Sor Teresita en una imagen de archivo - EFE

Sor Teresita a Benedicto XVI: «Rezo por usted todos los días»

Tras 84 años de clausura, la veterana monja salió por primera vez, para saludar al Papa

madrid Actualizado:

Ni el calor, ni sus 103 años ni su frágil salud pudieron con la ilusión de Sor Teresita. Esta veterana monja de la orden del Císter, que cuenta con el récord mundial como la persona que ha pasado más tiempo enclaustrada en un mismo monasterio, 84 años, ha roto este sábado por primera vez su clausura para reunirse con el Papa.

El encuentro, que tuvo lugar en la Nunciatura Apostólica de Madrid y duró unos diez minutos, se produjo por invitación expresa de Benedicto XVI. Sor María, la abadesa del convento de Buenafuente del Sistal, acompañó en todo momento a Sor Teresita y cuenta que esta se mostró «muy emocionada y desbordada por tanta atención recibida». Y es que no solo el Papa, sino también cardenales y miembros de la Nunciatura, quisieron acercarse para conocerla y pedir oraciones.

Todo trascurrió de una forma «muy sencilla y serena, estábamos como en casa», cuenta Sor María de camino al monasterio.
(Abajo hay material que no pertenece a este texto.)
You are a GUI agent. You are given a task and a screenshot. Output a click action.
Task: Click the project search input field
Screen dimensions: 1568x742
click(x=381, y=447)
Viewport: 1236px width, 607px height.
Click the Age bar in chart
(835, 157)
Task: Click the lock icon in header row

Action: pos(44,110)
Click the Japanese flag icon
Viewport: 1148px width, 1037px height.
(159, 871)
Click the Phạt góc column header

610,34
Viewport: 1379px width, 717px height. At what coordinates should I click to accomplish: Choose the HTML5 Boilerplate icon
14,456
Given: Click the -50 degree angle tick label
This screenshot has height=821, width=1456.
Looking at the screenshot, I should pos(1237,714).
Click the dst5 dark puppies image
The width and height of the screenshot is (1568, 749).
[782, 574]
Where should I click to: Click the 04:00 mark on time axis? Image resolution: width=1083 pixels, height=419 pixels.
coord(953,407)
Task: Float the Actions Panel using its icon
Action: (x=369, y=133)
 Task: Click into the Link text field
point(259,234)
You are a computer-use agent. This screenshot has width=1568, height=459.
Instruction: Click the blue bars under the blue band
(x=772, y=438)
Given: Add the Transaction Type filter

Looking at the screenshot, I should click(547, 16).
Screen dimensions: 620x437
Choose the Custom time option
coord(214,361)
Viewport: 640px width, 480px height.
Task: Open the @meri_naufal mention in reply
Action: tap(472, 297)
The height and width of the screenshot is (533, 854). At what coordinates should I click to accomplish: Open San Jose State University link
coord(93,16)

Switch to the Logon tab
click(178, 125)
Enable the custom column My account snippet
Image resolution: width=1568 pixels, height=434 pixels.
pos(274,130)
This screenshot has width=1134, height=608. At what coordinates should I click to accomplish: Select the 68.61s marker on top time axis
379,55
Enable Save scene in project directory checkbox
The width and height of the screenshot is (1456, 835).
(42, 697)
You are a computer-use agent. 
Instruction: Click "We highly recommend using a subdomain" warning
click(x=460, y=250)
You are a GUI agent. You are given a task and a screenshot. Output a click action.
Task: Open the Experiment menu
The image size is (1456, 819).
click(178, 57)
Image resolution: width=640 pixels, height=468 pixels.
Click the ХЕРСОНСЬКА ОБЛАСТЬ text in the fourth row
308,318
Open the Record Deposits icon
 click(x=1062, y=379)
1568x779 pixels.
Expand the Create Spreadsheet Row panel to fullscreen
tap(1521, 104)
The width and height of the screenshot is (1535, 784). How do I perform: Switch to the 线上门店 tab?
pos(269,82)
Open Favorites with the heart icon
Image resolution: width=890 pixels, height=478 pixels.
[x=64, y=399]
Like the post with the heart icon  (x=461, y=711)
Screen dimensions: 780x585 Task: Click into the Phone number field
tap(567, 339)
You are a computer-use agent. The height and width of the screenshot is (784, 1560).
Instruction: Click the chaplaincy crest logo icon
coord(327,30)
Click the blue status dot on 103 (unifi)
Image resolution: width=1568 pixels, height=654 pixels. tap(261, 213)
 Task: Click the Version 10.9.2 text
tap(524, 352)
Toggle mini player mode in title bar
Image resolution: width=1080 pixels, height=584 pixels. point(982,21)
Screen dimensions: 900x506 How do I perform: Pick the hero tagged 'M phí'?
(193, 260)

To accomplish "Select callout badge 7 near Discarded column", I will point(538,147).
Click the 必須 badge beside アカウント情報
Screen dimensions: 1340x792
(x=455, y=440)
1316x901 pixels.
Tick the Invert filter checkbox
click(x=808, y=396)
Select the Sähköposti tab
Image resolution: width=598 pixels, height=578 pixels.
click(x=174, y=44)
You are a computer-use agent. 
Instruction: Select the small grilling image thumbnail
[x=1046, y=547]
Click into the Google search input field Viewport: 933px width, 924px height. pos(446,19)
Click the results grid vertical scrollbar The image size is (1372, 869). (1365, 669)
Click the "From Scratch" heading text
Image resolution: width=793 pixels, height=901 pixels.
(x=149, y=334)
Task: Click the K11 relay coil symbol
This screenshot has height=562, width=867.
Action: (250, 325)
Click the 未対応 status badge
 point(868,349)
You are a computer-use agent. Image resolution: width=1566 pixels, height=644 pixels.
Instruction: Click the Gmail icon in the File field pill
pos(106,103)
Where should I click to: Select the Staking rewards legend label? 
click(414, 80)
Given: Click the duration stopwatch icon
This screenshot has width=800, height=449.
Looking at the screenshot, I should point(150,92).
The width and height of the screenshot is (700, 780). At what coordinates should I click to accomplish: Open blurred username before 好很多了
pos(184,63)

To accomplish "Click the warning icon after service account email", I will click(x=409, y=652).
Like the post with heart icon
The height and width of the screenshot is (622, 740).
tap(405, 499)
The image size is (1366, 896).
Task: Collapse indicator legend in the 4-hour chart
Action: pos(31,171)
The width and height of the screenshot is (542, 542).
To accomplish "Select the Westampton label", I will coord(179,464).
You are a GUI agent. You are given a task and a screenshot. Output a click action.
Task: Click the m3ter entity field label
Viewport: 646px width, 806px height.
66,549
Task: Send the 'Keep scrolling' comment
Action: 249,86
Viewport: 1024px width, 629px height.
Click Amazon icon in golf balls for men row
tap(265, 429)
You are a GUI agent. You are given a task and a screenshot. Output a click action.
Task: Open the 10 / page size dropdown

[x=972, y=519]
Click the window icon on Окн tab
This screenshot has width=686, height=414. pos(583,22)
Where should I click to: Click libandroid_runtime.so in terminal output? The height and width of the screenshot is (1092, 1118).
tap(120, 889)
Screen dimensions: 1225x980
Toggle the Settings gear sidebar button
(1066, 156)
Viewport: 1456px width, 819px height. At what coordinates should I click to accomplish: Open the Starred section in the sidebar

Uno de los momentos más emotivos se produjo cuando Sor Teresita se dirigió a Benedicto XVI y le dijo que rezaba por él todos los días; «después, le hizo la señal de la cruz en la frente y le besó la mano», cuenta la abadesa. «Aunque había mucha gente en la sala, se notaba una especial ternura en el trato del Papa hacia ella; se le iluminaba la mirada», explica emocionada.

Aunque era la primera vez que Benedicto XVI y Sor Teresita se encontraban, sus vidas ya estaban de algún modo entrelazadas. El 16 de abril de 1927, fecha en que nacía en la región alemana de Baviera Joseph Ratzinger, Valeriana Barajuen (ahora Sor Teresita) ingresaba con 19 años en el convento de Buenafuente del Sistal, Guadalajara. El destino, sin duda, había jugado sus cartas y esa coincidencia fue una de las primeras cosas de las que hablaron, pues a ambos les causaba sorpresa.

Una vocación tardía

Valeriana Barajuen viene de una familia de labradores de Álava. La mayor de siete hermanos, tuvo una vocación tardía, y de hecho fue su padre quien la animó no solo a ella, sino también a sus otras hermanas, a tomar los hábitos. «Yo estaba muy a gusto con mi familia en el campo, hacía muchas bromas y me reía con mis hermanas», comentó en alguna ocasión. «Pero por contentar a mi padre recé a la patrona de Vitoria y le pedí que me diese vocación... ¡Y vaya si me la dio!».

Entre las paredes de Buenafuente de Sistal encontró la paz que buscaba e inició un camino de austeridad, silencio y oración, señas de identidad de las religiosas cistercienses que, sin duda, continuará practicando hasta el final de sus días.

El 16 de septiembre Sor Teresita cumplirá 104 años. Con el encuentro de ayer, sin duda el Papa ya le dio su regalo anticipado.